Little-Known Goddesses (Panel)
This panel was chock full of interesting female deities, both ones I thought I knew, and ones I’d never heard of. I wish I could give more specific examples, but tragically I lost my notes later in the night, misplacing them in a sleep-deprived fugue. One interesting point I recall was the discussion of goddesses (and deities in general) who represent both sides (or a spectrum) of a concept, such as a goddess of both life and death, or of both disease and healing.
The panel discussed goddesses from various different cultures, but I was disappointed by the lack of pre-Columbian New World deities. (I would have liked to learn more about Coatlicue, for instance.) This was no fault of the panelists, as they were each speaking to the religious traditions which they were most familiar with, and had a lot of interesting knowledge to share.
Though some audience members chimed in with questions or comments, I valiantly refrained from interrupting and derailing the panel with a soliloquy about Amaterasu and the possible matriarchal roots of Shinto.
Cultural Literacy or Cultural Appropriation? (Panel)
As a writer who tends to draw a lot of inspiration from non-Western cultures, this question is one I’ve considered often. The key takeaway from this panel was: respect. It’s perhaps reductive and naive of me to throw that word out and expect everyone to interpret it correctly (I don’t really expect that), but that’s what the consensus seemed to boil down to. Artistic expression is a kind of conversation, and whenever you enter into conversation with another culture, it needs to be a dialogue, not a monologue, and it needs to be done with respect.
Scientific Utopianism in the Work of Kim Stanley Robinson (Panel)
The very un-naive optimism of Kim Stanley Robinson‘s writing is one of the (many) things that makes it so compelling. Utopianism, in this context, is not the end goal, but the process: a continuous striving to build a better future. Many of Robinson’s characters are scientists who are also at the forefront of social, political, economic, and cultural change, very different and far more interesting than the apolitical walking lab-coats or politically destructive “mad scientists” that frequently show up in science fiction. Robinson portrays the ethical application of science as the way forward for humanity, but never oversimplifies it into a silver bullet for the world’s problems, a vision very much in keeping with my own worldview.
Science-Compatible Religion in Fiction (Panel)

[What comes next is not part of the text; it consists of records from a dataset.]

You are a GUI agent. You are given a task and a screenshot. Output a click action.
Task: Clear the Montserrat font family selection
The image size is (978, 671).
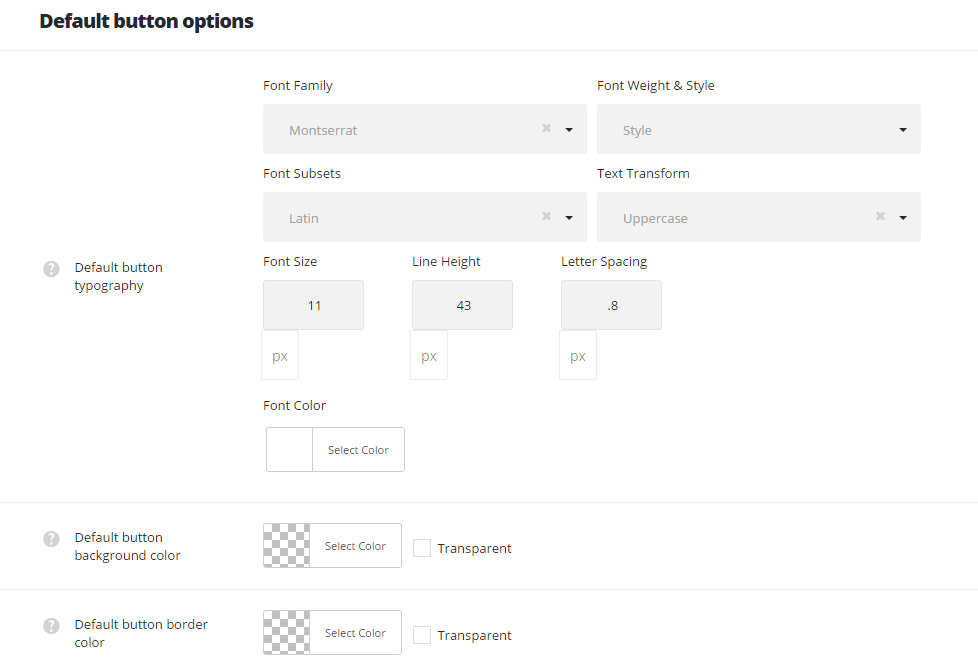point(546,129)
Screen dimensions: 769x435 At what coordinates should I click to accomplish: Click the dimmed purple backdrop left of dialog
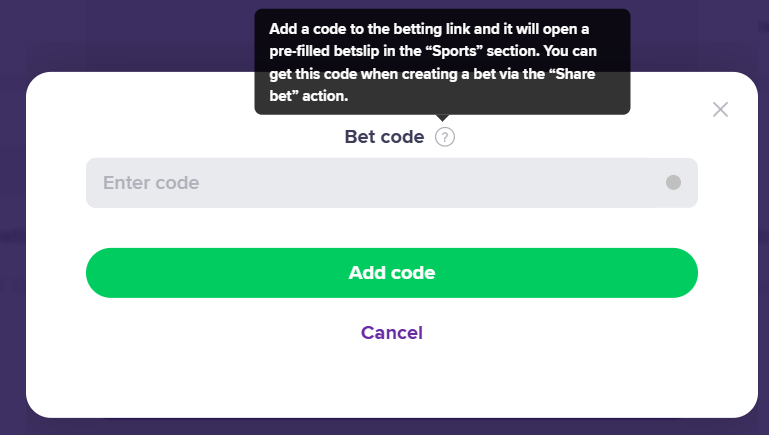12,250
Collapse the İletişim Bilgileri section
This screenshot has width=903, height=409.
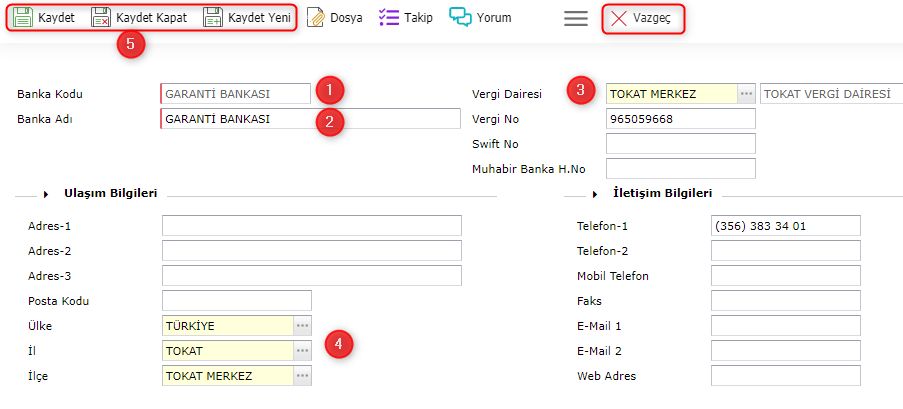[x=594, y=193]
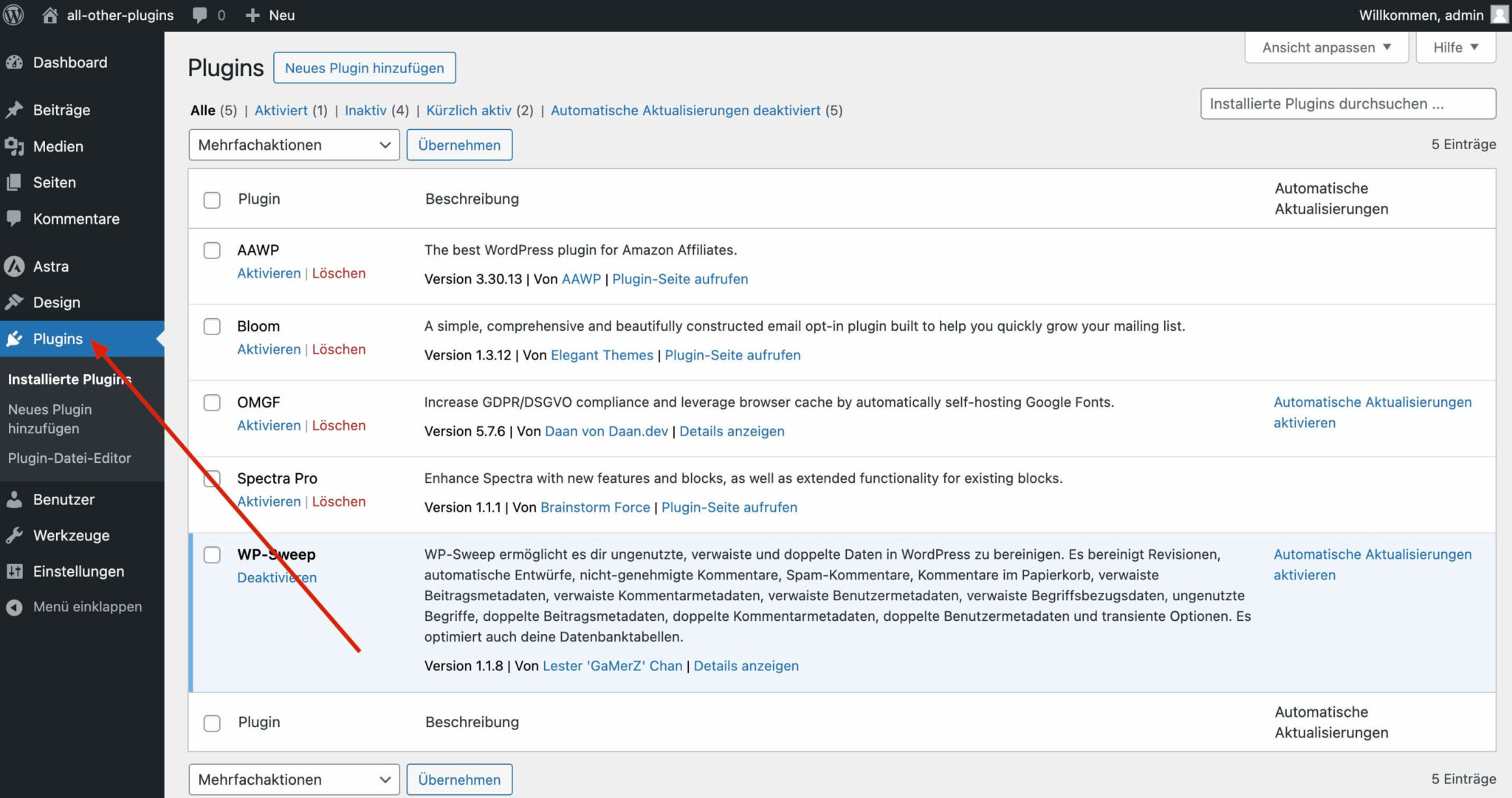The width and height of the screenshot is (1512, 798).
Task: Activate the OMGF plugin via Aktivieren link
Action: click(x=269, y=425)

This panel was interesting, but not what I was expecting or hoping it would be. From the title and description, I thought it would be an exploration of various science-compatible religions in various works of fiction, how and why certain examples work (or don’t), and what qualities of a (fictional) religion make it compatible with science. The panel began with a few examples, notably the “five gods” religion of Lois McMaster Bujold’s Chalion series. But rather than delving into details, the panel turned instead to various other topics, such as the relative science-compatibility of non-fictional religions (each panelist enumerating how they thought their own paradigm was or was not science-compatible), as well as whether science was itself just another religion (!). So, as I mentioned, while the discussion was interesting, I was somewhat disappointed that it wasn’t what I’d been expecting.

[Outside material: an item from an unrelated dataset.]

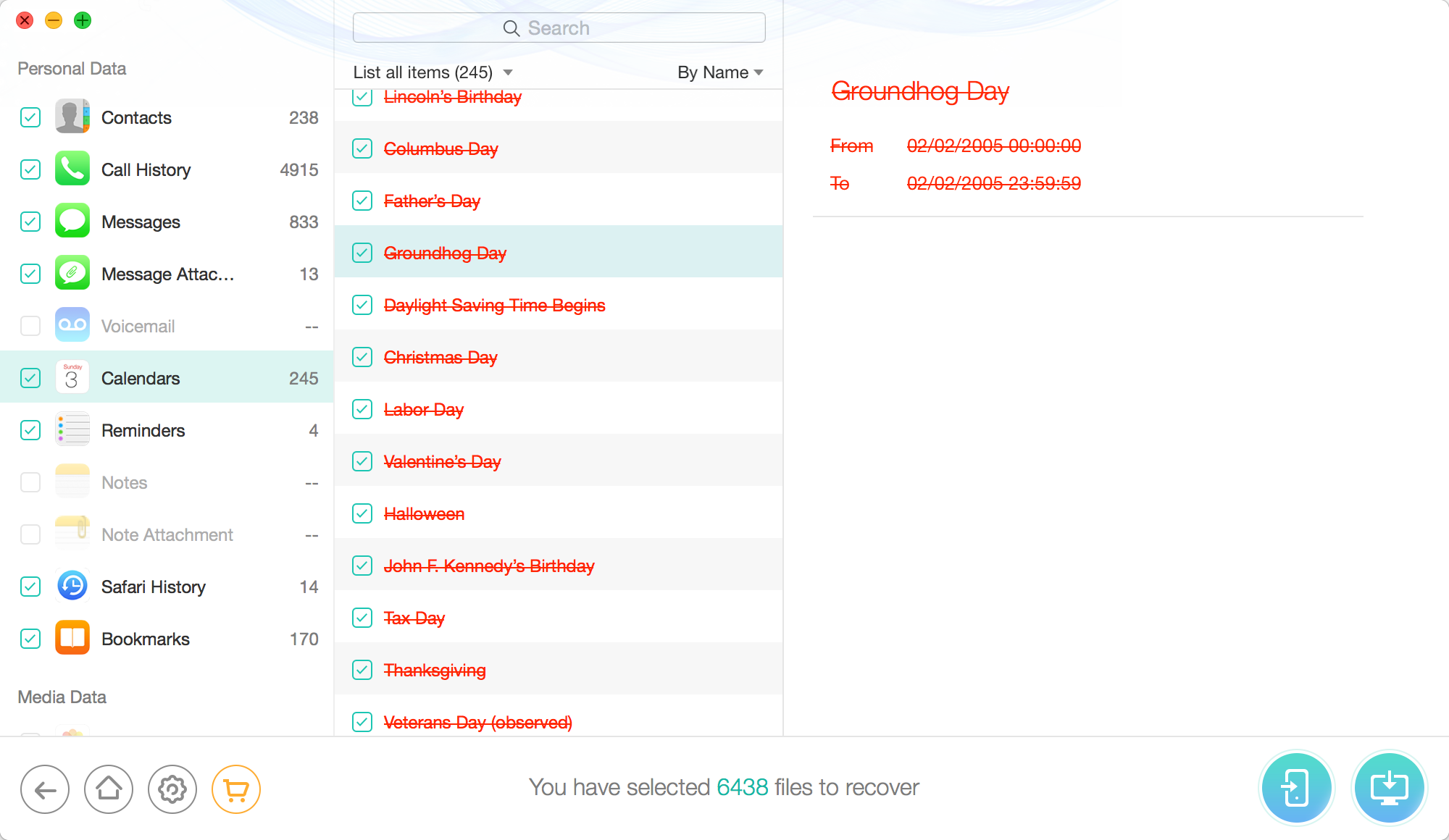Open the Home screen icon
The height and width of the screenshot is (840, 1449).
[109, 789]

Kim Stanley Robinson Guest of Honor Reading
This totally blew me away. Robinson’s reading was a bit of a multimedia experience (experiment?). For about forty minutes, in the dark, he read the thoughts of a quantum AI on a generational spaceship traveling close to the speed of light, while a prerecorded track played underneath. The recording consisted of an ebb and flow of voices, variously reciting the names of stars (as if charting their passage), or echoing lines from the text, or preempting lines Robinson hadn’t read yet. When the lights came on, most of the audience were tongue-tied (I certainly was), and it took a moment before any hands went up to comment or question.
When the Q&A portion ended and everyone got up to leave, I noticed a few people filing up to the front to ask for signatures. Since I’d been lugging around a big hardbound copy of The Years of Rice and Salt waiting for exactly this kind of opportunity, I joined the small line. I was glad for the chance to speak with Robinson, however briefly, and delighted to learn that of the nearly twenty novels he’s written, The Years of Rice and Salt is his personal favorite.
Communism Was Just a Red Herring! (Panel)
Despite the punny title, this panel was very well-reasoned and thought provoking. Most of the panelists agreed that there is merit in Marx’s writing, if you divorce them from the Stalinism, Maosim, and the various revolutions which tried (and failed) to put his ideas into practice in a way he never intended. Kim Stanley Robinson was a panelist on this one, and I thought he summed things up quite well (paraphrased): Marx was an excellent historian of political economics, but once he started predicting what would (or should) happen next, he moved into the territory of science fiction, and like most science fiction writers his predictions were deeply flawed.
Final Thoughts
I enjoyed WisCon, and I’m glad there is a sci-fi convention with such a strong focus on diversity. I doubt it will become a regular thing for me, because of the expense and hassle involved in attending a non-local convention, but it was definitely worthwhile to get out to Madison and see what it was all about.